● MATERIAL PROVIDED:
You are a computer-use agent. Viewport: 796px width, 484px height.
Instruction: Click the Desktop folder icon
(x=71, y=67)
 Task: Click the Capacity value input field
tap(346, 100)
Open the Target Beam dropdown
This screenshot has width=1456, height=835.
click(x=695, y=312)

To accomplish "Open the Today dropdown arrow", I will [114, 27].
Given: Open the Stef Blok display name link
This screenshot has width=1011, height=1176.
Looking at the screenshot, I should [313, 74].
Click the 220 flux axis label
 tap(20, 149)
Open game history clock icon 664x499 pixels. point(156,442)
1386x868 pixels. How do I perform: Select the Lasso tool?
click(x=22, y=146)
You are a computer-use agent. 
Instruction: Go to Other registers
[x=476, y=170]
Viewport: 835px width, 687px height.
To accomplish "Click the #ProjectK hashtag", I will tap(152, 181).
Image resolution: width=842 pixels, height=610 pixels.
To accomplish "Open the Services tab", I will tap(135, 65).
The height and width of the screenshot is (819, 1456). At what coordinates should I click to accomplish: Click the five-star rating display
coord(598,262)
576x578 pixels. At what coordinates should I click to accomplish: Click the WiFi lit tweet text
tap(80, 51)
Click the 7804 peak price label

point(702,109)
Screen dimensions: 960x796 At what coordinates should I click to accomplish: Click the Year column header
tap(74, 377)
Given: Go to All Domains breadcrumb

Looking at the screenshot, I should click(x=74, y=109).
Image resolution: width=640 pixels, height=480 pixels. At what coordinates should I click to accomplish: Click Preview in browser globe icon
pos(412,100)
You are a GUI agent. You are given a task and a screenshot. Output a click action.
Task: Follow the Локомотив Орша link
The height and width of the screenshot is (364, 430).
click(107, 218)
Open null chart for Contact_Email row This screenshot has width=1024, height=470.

● EXERCISE: Copy out the rows above from the line containing "Viewport: 835px width, 687px height." through the line containing "coord(598,262)", inclusive, reproducing each line without changes.

● FINISHED EXERCISE:
Viewport: 835px width, 687px height.
To accomplish "Click the #ProjectK hashtag", I will tap(152, 181).
Image resolution: width=842 pixels, height=610 pixels.
To accomplish "Open the Services tab", I will tap(135, 65).
The height and width of the screenshot is (819, 1456). At what coordinates should I click to accomplish: Click the five-star rating display
coord(598,262)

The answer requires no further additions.